Leslie Chippingham suspiró. Era un veterano de los informativos de la televisión, con treinta años de profesión a la espalda. Había empezado su carrera a los diecinueve años como ordenanza en la NBC, para el Huntley-Brinkley Report, el primer programa informativo de la época. Desde entonces había aprendido que a los presentadores había que manejarlos con tanta delicadeza como un jarrón Ming y otorgarles la misma deferencia que a un jefe de Estado. La habilidad de Chippingham en ambas actividades, además de sus otros talentos, le había izado primero al puesto de director de realización y posteriormente le había permitido sobrevivir como directivo veterano, mientras otros trepadores -incluyendo a toda una manada de directores de informativos- eran relegados a puestos de segundo orden en la emisora o exiliados al olvido de la jubilación anticipada.
Chippingham tenía la ventaja de sentirse a gusto con todo el mundo y el don de conseguir que los demás se sintieran igual. Se decía de él que era capaz de despedirte haciendo que te pareciera bien.
– A ver… ¿Qué cambios? -preguntó a Sloane.
– No puedo seguir trabajando con Chuck Insen. Tiene que marcharse. Y cuando se elija al nuevo productor ejecutivo, quiero un voto de calidad.
– Bueno, bueno. Tienes razón en cuanto a que hay un problema -Chippingham eligió cuidadosamente las palabras-, aunque tal vez sea un problema distinto al que tú crees, Crawf.
Crawford Sloane miró a su jefe. Tenía una figura imponente, incluso sentado: Chippingham medía dos metros de estatura y pesaba unos cien kilos, bien proporcionados. Tenía una cara de rasgos irregulares, los ojos azules y su pelo era una maraña de rizos apretados, la mayoría grises. A lo largo de los años, una sucesión de mujeres habían tenido el particular placer de pasar los dedos entre los rizos de Chippingham, placer invariablemente seguido por otros. De hecho, las mujeres habían sido la debilidad de Les Chippingham durante toda su vida, y su conquista una afición irresistible. En ese momento, su vicio le tenía metido en un conflicto conyugal y económico, situación que Sloane desconocía, aunque sí sabía, como todo el mundo, que Chippingham era un mujeriego.
Sin embargo, Chippingham sabía que debía olvidar sus propias preocupaciones para lidiar con Crawford Sloane. Sería como caminar por la cuerda floja, como lo era siempre cualquier conversación con un presentador.
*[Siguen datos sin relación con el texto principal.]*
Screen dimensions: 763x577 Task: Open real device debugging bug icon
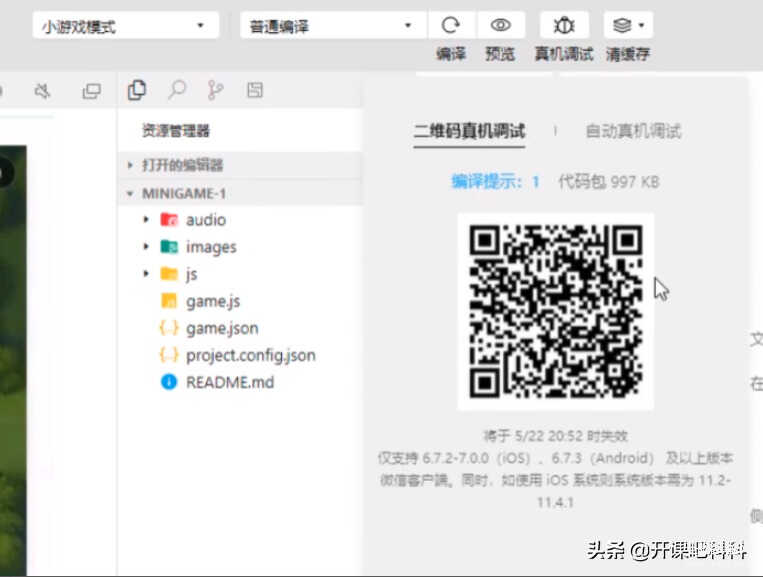[564, 25]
– Bueno, dejemos de irnos por las ramas -dijo Sloane- y vayamos al grano.
– A eso iba -asintió Chippingham-. Ambos sabemos que están cambiando muchas cosas en los departamentos de informativos de televisión.
– ¡Oh, Les, por el amor de Dios! ¡Pues claro! -le interrumpió Sloane, impaciente-. Por esto tengo problemas con Insen. Hemos de modificar el modelo de nuestro noticiario… disminuir el número de titulares breves y desarrollar con mayor detenimiento las noticias realmente importantes.